--- Begin THE RECORDS ---
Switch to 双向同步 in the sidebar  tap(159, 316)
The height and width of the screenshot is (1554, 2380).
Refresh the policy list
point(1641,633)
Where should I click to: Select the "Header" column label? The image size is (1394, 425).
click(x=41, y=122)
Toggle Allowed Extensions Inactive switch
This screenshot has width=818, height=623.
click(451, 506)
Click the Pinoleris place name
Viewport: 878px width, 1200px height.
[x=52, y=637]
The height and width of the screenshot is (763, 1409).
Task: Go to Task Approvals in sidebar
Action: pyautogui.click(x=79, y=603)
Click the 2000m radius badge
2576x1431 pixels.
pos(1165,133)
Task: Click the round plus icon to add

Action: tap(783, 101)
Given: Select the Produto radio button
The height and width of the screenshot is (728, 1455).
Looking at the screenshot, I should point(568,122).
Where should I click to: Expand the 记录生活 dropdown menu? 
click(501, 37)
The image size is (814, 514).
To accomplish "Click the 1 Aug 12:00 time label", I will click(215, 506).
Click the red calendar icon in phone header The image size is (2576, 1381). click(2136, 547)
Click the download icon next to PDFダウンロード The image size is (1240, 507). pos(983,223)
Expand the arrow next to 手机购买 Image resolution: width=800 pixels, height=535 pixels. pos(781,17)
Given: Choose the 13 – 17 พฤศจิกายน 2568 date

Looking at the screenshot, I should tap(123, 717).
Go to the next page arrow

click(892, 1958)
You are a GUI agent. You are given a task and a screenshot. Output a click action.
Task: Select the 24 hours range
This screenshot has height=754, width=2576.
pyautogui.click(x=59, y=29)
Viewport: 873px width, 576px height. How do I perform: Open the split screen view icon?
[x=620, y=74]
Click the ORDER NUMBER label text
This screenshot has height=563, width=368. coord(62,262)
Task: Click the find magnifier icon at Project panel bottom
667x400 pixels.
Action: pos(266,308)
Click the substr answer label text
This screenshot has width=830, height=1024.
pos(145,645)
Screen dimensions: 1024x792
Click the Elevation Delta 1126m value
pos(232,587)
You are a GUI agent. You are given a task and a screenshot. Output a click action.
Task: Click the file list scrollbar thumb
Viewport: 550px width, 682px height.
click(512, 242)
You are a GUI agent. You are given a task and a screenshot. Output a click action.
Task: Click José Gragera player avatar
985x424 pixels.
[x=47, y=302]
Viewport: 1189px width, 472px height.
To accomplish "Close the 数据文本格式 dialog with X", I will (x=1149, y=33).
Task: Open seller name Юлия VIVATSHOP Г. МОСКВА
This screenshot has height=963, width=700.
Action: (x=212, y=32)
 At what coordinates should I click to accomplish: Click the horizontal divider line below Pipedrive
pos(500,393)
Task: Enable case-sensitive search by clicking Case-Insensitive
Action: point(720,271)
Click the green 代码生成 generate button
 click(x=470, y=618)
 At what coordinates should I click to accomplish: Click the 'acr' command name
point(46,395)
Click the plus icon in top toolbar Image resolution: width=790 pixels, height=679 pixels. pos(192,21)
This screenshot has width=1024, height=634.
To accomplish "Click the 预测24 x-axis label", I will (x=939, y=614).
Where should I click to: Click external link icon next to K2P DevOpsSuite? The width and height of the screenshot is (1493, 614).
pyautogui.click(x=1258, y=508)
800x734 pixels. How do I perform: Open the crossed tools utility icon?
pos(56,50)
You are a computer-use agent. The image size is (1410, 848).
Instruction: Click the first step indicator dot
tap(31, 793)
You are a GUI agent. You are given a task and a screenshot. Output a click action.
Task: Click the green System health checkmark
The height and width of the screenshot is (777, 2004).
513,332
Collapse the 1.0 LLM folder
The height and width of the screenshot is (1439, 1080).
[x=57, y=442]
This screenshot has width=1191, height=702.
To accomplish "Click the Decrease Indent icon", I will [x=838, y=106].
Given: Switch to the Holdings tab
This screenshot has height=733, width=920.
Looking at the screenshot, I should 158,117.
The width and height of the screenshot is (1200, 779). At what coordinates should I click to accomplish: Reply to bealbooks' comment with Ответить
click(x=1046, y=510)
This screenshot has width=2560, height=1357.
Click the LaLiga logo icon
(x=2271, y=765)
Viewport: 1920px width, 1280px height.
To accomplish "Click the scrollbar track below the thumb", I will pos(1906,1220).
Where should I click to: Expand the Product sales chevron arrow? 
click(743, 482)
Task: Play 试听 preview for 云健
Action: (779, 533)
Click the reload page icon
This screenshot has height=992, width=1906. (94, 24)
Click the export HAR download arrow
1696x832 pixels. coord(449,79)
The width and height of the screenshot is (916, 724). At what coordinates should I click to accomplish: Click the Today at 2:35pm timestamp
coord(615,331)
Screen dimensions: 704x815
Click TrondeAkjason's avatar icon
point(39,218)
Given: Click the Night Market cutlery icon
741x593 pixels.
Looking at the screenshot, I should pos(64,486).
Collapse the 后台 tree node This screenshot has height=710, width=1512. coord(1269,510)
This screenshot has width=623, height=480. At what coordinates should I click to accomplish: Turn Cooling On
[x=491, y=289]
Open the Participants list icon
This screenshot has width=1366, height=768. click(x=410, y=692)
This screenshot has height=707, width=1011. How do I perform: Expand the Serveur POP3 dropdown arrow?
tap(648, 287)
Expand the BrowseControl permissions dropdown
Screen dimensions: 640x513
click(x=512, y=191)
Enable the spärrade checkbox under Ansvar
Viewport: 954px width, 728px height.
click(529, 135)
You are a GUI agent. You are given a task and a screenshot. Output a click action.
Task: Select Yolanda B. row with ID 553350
--- End THE RECORDS ---
* **THE PROBLEM**: Copy out every line of the listing above without any changes.

* **ANSWER**:
Switch to 双向同步 in the sidebar  tap(159, 316)
The height and width of the screenshot is (1554, 2380).
Refresh the policy list
point(1641,633)
Where should I click to: Select the "Header" column label? The image size is (1394, 425).
click(x=41, y=122)
Toggle Allowed Extensions Inactive switch
This screenshot has width=818, height=623.
click(451, 506)
Click the Pinoleris place name
Viewport: 878px width, 1200px height.
[x=52, y=637]
The height and width of the screenshot is (763, 1409).
Task: Go to Task Approvals in sidebar
Action: pyautogui.click(x=79, y=603)
Click the 2000m radius badge
2576x1431 pixels.
pos(1165,133)
Task: Click the round plus icon to add

Action: tap(783, 101)
Given: Select the Produto radio button
The height and width of the screenshot is (728, 1455).
Looking at the screenshot, I should point(568,122).
Where should I click to: Expand the 记录生活 dropdown menu? 
click(501, 37)
The image size is (814, 514).
To accomplish "Click the 1 Aug 12:00 time label", I will click(215, 506).
Click the red calendar icon in phone header The image size is (2576, 1381). click(2136, 547)
Click the download icon next to PDFダウンロード The image size is (1240, 507). pos(983,223)
Expand the arrow next to 手机购买 Image resolution: width=800 pixels, height=535 pixels. pos(781,17)
Given: Choose the 13 – 17 พฤศจิกายน 2568 date

Looking at the screenshot, I should tap(123, 717).
Go to the next page arrow

click(892, 1958)
You are a GUI agent. You are given a task and a screenshot. Output a click action.
Task: Select the 24 hours range
This screenshot has height=754, width=2576.
pyautogui.click(x=59, y=29)
Viewport: 873px width, 576px height. How do I perform: Open the split screen view icon?
[x=620, y=74]
Click the ORDER NUMBER label text
This screenshot has height=563, width=368. coord(62,262)
Task: Click the find magnifier icon at Project panel bottom
667x400 pixels.
Action: pos(266,308)
Click the substr answer label text
This screenshot has width=830, height=1024.
pos(145,645)
Screen dimensions: 1024x792
Click the Elevation Delta 1126m value
pos(232,587)
You are a GUI agent. You are given a task and a screenshot. Output a click action.
Task: Click the file list scrollbar thumb
Viewport: 550px width, 682px height.
click(512, 242)
You are a GUI agent. You are given a task and a screenshot. Output a click action.
Task: Click José Gragera player avatar
985x424 pixels.
[x=47, y=302]
Viewport: 1189px width, 472px height.
To accomplish "Close the 数据文本格式 dialog with X", I will (x=1149, y=33).
Task: Open seller name Юлия VIVATSHOP Г. МОСКВА
This screenshot has height=963, width=700.
Action: (x=212, y=32)
 At what coordinates should I click to accomplish: Click the horizontal divider line below Pipedrive
pos(500,393)
Task: Enable case-sensitive search by clicking Case-Insensitive
Action: point(720,271)
Click the green 代码生成 generate button
 click(x=470, y=618)
 At what coordinates should I click to accomplish: Click the 'acr' command name
point(46,395)
Click the plus icon in top toolbar Image resolution: width=790 pixels, height=679 pixels. pos(192,21)
This screenshot has width=1024, height=634.
To accomplish "Click the 预测24 x-axis label", I will (x=939, y=614).
Where should I click to: Click external link icon next to K2P DevOpsSuite? The width and height of the screenshot is (1493, 614).
pyautogui.click(x=1258, y=508)
800x734 pixels. How do I perform: Open the crossed tools utility icon?
pos(56,50)
You are a computer-use agent. The image size is (1410, 848).
Instruction: Click the first step indicator dot
tap(31, 793)
You are a GUI agent. You are given a task and a screenshot. Output a click action.
Task: Click the green System health checkmark
The height and width of the screenshot is (777, 2004).
513,332
Collapse the 1.0 LLM folder
The height and width of the screenshot is (1439, 1080).
[x=57, y=442]
This screenshot has width=1191, height=702.
To accomplish "Click the Decrease Indent icon", I will [x=838, y=106].
Given: Switch to the Holdings tab
This screenshot has height=733, width=920.
Looking at the screenshot, I should 158,117.
The width and height of the screenshot is (1200, 779). At what coordinates should I click to accomplish: Reply to bealbooks' comment with Ответить
click(x=1046, y=510)
This screenshot has width=2560, height=1357.
Click the LaLiga logo icon
(x=2271, y=765)
Viewport: 1920px width, 1280px height.
To accomplish "Click the scrollbar track below the thumb", I will pos(1906,1220).
Where should I click to: Expand the Product sales chevron arrow? 
click(743, 482)
Task: Play 试听 preview for 云健
Action: (779, 533)
Click the reload page icon
This screenshot has height=992, width=1906. (94, 24)
Click the export HAR download arrow
1696x832 pixels. coord(449,79)
The width and height of the screenshot is (916, 724). At what coordinates should I click to accomplish: Click the Today at 2:35pm timestamp
coord(615,331)
Screen dimensions: 704x815
Click TrondeAkjason's avatar icon
point(39,218)
Given: Click the Night Market cutlery icon
741x593 pixels.
Looking at the screenshot, I should pos(64,486).
Collapse the 后台 tree node This screenshot has height=710, width=1512. coord(1269,510)
This screenshot has width=623, height=480. At what coordinates should I click to accomplish: Turn Cooling On
[x=491, y=289]
Open the Participants list icon
This screenshot has width=1366, height=768. click(x=410, y=692)
This screenshot has height=707, width=1011. How do I perform: Expand the Serveur POP3 dropdown arrow?
tap(648, 287)
Expand the BrowseControl permissions dropdown
Screen dimensions: 640x513
click(x=512, y=191)
Enable the spärrade checkbox under Ansvar
Viewport: 954px width, 728px height.
click(529, 135)
You are a GUI agent. You are given a task and a screenshot. Output a click action.
Task: Select Yolanda B. row with ID 553350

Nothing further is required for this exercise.